**Activity:**
From the text on investing in historical documents, extract the passage from "Keep Track of" to "most profit possible." word for word.

Historical documents are important pieces of cultural memorabilia that are sought after by personal collectors, museums and universities. Given the prestige of the collectors, historical documents can go for top dollar. In one recent example, Bill Gates purchased the Codex Leicester for over $30 million.
Historical documents can be a great addition to any portfolio, but one word of caution: authenticity is critical. Far too many investors have been bamboozled by counterfeit documents. Raab Collection, an internationally recognized proprietor of historical documents, stresses the importance of due diligence. When they help clients such as the Library of Congress build their collections, every step possible is taken to authenticate a document before striking a deal.
Here are four other factors that should be considered before making your first historical document investment:
Plan for Preservation
The older historical documents get the more valuable they become – as long as they are properly preserved. The condition of the document is second only to authenticity when it comes to value.
Before you take ownership of a historical document, it’s a good idea to have a plan in place for how the document will be stored. Documents should be kept in waterproof, airtight containers that protect the fibers from the elements. UV radiation can also degrade paper overtime, which is why storing historic documents out of direct sunlight is always advised.
Protecting Your Investment
Unlike stocks and mutual funds, physical assets can be destroyed or stolen. Historical documents have to be treated like fine art. They should be insured and some form of theft protection should be put in place. Documents can be stored in a fireproof lockbox and/or stored in a bank safe under lock and key.
Get Documents Appraised
Professional appraisals are important for historical collectables. An appraisal will give you an official estimate of the value, which can be used for securing insurance. Appraisals also give you a better idea of an acceptable price when it comes time to sell off your investment.
Keep Track of the Market and Trends
You won’t be checking stats daily like the stock market, but keeping up with historical document sales is needed to ensure you make the best decisions for your investment. After all, making money on investments hinges on knowing when to buy and when to sell. Knowing what’s happening in the market will help you determine when the time is ripe to sell or whether you should hold onto your asset a little longer. Demand for historical documents tends to be higher than supply, but catching things right when interest is trending upward can help you make the most profit possible.
Historical and autographed documents have always been popular collectibles, but now more people are beginning to realize their investment potential. Every year countless documents are sold privately and at auction for thousands and even millions of dollars. Investors that seek professional guidance before buying and take care to preserve their asset will be able to grow their portfolio or retirement nest egg by simply holding on to a piece of history.
In general alternative investments (historical documents, art, coins, collectibles etc.) should make up a small portion, under 5%, of an investment portfolio. Another investment that isn’t quite normal, but isn’t really considered a normal investment either is peer to peer loans. We have written about peer to peer loans several times on this blog recently, I would consider under 5% for peer to peer loans acceptable but would consider that part of the bond portion of a portfolio.

**Record extracts:**
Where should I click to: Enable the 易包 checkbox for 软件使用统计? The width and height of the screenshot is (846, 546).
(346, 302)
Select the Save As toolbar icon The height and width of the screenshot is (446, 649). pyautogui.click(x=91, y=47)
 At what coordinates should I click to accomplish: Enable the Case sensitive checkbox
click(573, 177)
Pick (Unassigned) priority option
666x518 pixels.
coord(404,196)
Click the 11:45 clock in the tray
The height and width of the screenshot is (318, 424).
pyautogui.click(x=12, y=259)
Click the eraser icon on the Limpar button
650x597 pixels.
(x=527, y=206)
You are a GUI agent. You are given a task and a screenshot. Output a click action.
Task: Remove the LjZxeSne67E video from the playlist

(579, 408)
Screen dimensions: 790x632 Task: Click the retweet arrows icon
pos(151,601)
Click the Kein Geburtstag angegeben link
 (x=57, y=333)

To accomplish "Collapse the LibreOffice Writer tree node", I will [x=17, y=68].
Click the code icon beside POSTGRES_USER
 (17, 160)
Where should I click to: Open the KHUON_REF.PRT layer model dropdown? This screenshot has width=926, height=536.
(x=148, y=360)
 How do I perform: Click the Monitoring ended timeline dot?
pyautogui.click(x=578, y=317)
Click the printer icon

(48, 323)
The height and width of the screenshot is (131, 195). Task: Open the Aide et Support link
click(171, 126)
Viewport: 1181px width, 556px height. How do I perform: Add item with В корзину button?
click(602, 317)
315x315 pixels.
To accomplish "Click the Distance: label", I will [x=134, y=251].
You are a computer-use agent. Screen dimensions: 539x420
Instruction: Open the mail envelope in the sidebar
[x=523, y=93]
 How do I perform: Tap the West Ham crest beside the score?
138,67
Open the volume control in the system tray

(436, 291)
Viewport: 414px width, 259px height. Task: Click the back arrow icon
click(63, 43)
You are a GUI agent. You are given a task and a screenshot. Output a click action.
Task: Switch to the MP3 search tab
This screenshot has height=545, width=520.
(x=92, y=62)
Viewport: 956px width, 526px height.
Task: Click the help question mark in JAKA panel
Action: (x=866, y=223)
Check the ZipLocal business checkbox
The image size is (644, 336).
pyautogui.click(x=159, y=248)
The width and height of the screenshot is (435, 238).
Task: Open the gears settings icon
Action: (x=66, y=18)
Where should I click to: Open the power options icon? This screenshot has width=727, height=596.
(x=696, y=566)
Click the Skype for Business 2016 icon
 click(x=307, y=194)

**Solved problem:**
Keep Track of the Market and Trends
You won’t be checking stats daily like the stock market, but keeping up with historical document sales is needed to ensure you make the best decisions for your investment. After all, making money on investments hinges on knowing when to buy and when to sell. Knowing what’s happening in the market will help you determine when the time is ripe to sell or whether you should hold onto your asset a little longer. Demand for historical documents tends to be higher than supply, but catching things right when interest is trending upward can help you make the most profit possible.